Outcast Posted August 23, 2006 Posted August 23, 2006 Do you see your marraige as in, you give me what I want/need and I'll give you what you want/need. Kind of like you scratch my back I'll scratch yours? Really to me that is part of what marraige or a relationship is about right? Sacrficing? Doing for your spouse etc. I think that's an excellent question to ask someone before you decide to marry that person. However, as some people said, it's not a pair of scorecards that you use to make sure that each person does his or her share. People usually feel moved to return favours - including ones done by their SOs. If your SO takes and doesn't give, time to have a discussion. However, be ABSOLUTELY sure that in your score-keeping, you're not giving yourself extra bonus points for things and completely forgetting things which are done for you because you've gotten used to them. I've had people complain to me that I wasn't doing things and when I gave a list of what I had done, they realized they hadn't been paying attention or started getting used to all the stuff.

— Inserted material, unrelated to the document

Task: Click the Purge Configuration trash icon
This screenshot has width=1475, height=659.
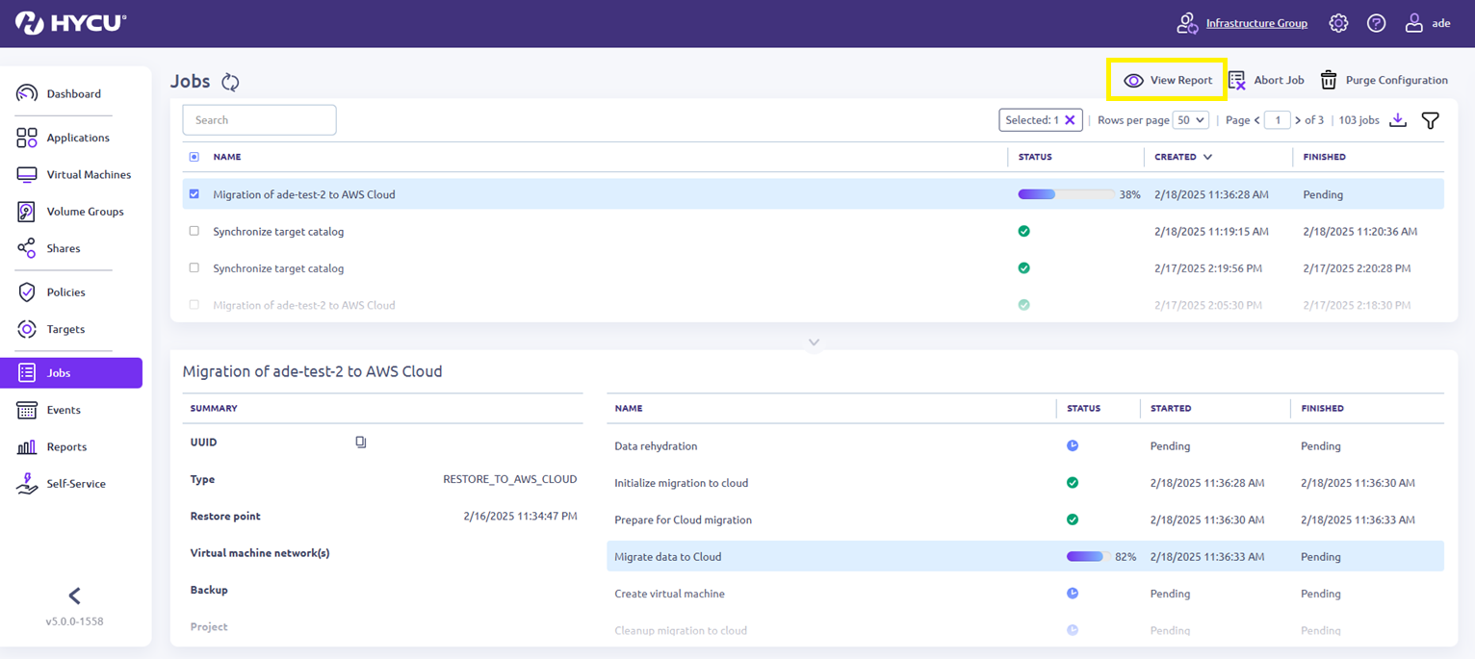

quankanne Posted August 23, 2006 Posted August 23, 2006 People usually feel moved to return favours - including ones done by their SOs. good point, esp. regarding marriage. People who keep score sometimes become so obsessed by what they're giving, that they don't see what they receive, and it becomes a point of argument. I think the longer you're with someone and the more you become accustomed to that person's ways, you stop keeping tally ("I did this, but he didn't do that ... she forgot this, so I'll get her back and forget such and such"), and you just start doing things out of love, care and respect for the other. it's really easy to get in a snit about things that end up as trivial shxt, and over look the nice things (not putting an emphasis on a certain holiday versus filling up the car for your wife when you noticed the tank's getting low). While the flowers and cards and candy are nice, it's wonderful not having to worry about making sure you've got enough gas to get across town because you're pressed for time! I guess you'd call it the art of compromise, where often you give things a second look and learn to adjust!